Please put the records below into a two-column CSV with the header text,answer, giving one row per record. Put each field in double quotes, replace any line breaks with spaces, and leave the pictures out.

---*---

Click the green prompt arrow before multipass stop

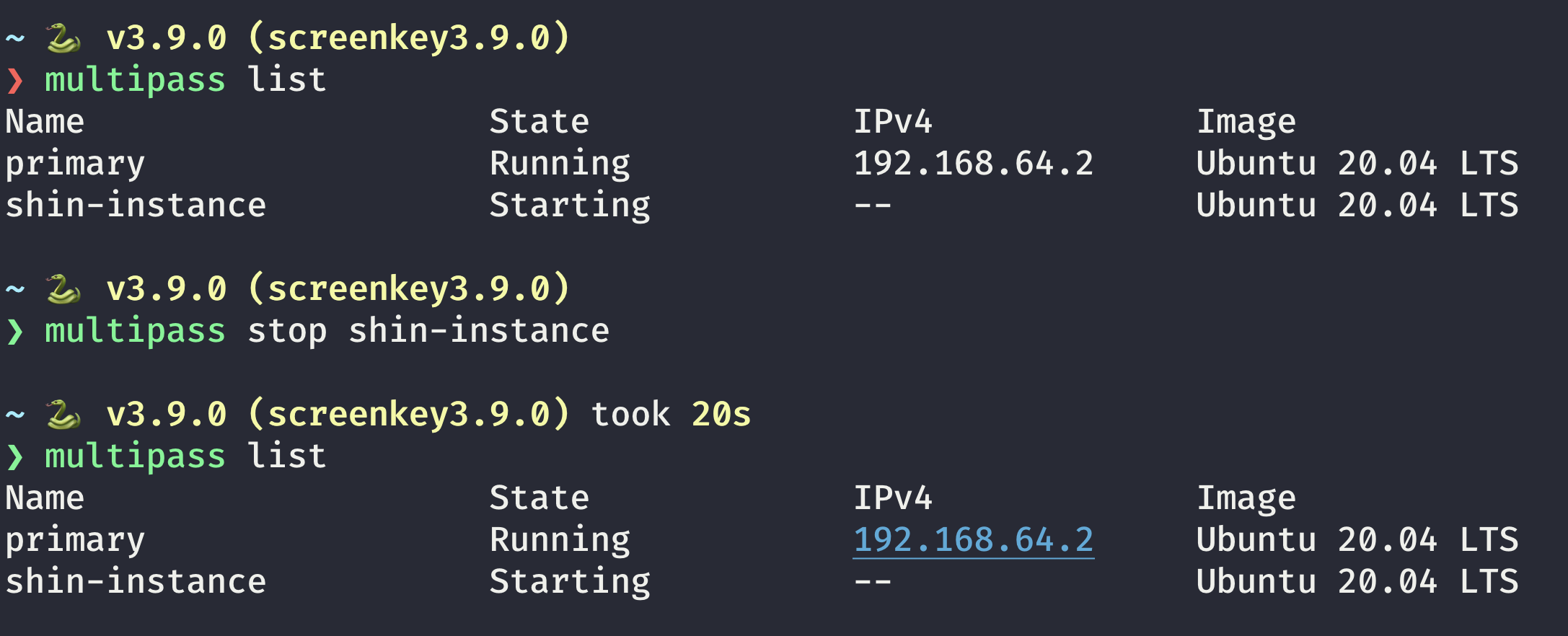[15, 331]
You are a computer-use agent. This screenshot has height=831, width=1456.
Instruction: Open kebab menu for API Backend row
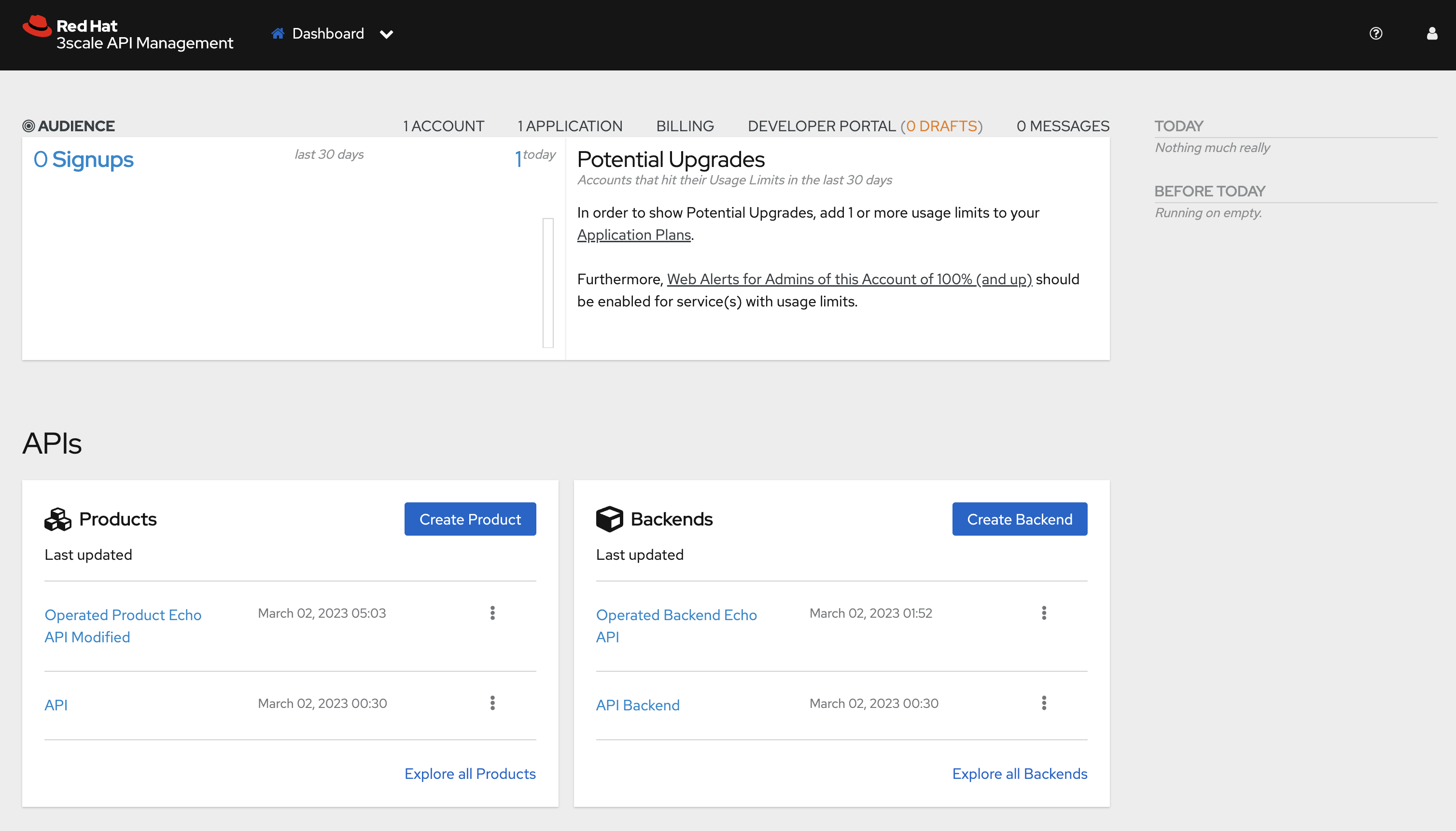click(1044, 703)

---*---

COMPLETED EXERCISE:
text,answer
"Click the green prompt arrow before multipass stop","[15, 331]"
"You are a computer-use agent. This screenshot has height=831, width=1456. Instruction: Open kebab menu for API Backend row","click(1044, 703)"